Greater Sudbury spends $100,000 to $120,000 a year fluoridating tap water, according to a report headed to the operations committee next week.
The report was commissioned last spring following a request from Ward 10 Coun. Fern Cormier. Cormier said at a meeting in March that councillors routinely get asked about fluoride in the city's drinking water.
"There are pretty regular and frequent emails that I think most of us on council receive from constituents with questions around the levels of fluoride that are in our drinking water system," Cormier said.
"Anyone who goes on the Internet and Googles the issue will see a myriad of results on both sides of the argument."
The issue was in the news in 2016 when Nairn and Hyman Township council voted to remove fluoride from the community's water supply. The township has had fluoride in its water supply since the early 1990s, but passed a motion last April to remove it.
The Sudbury and District Health Unit quickly condemned the move. Nick Benkovich, the city's director of water/wastewater services, said in March that fluoride levels are in the range of 0.5 to 0.8 mg/litre, well within provincial guidelines.
“It's very tightly controlled and monitored on a 24-7 basis,” Benkovich said.
The report headed to the operations committee said the fluoride budget is spent on buying chemicals, operational and maintenance labour, parts and materials, as well as medical surveillance for staff.
“There are 12 sites that are in need of fluoride isolation rooms, with a total estimated cost of $4 million,” the report said. “The first phase of the design and tendering of five of these fluoride units is underway. Funding for this phase has been set aside in the previous capital budgets for Well Building Upgrades.
“Future capital budgets for Well Building Upgrades are forecast to include the balance of funding for the remaining fluoride units. The estimated time frame for the completion of all 12 sites is six years.”

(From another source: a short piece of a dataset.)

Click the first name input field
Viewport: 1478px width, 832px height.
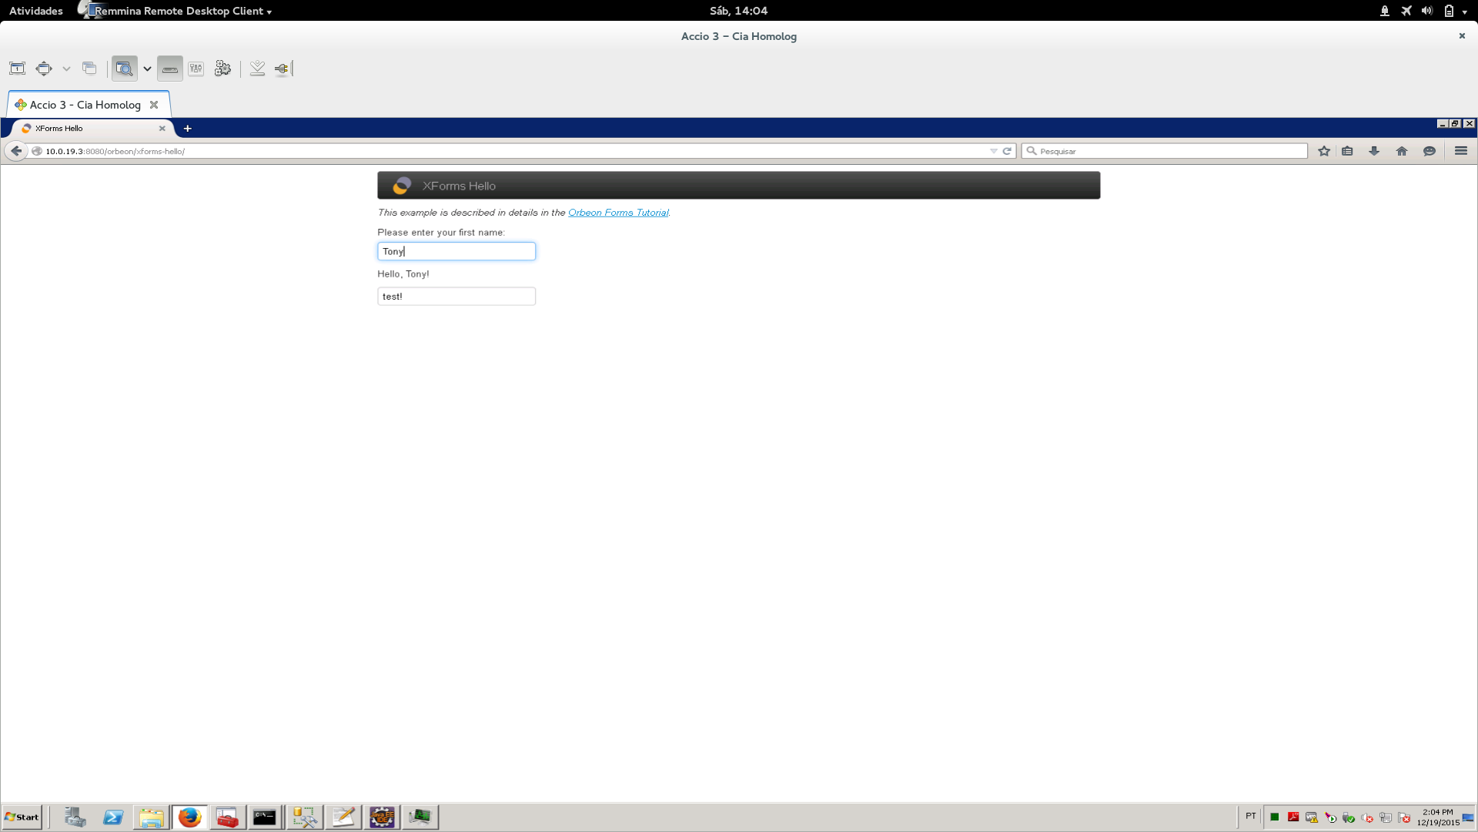coord(456,251)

Fluoridating water has been done in Sudbury since 1952, and 67 per cent of municipalities in Canada do the same. It has been shown to dramatically reduce tooth decay among children, but the practise has been criticized by some as unsafe.
“In 2011, the City of Calgary, Alta., stopped adding fluoride to the drinking water citing potential cost savings,” the report said. “Several recent news items have indicated that the fluoridation debate has been refueled in that community by stories about rising rates of tooth decay among children in Calgary since fluoride was removed from the water supply.”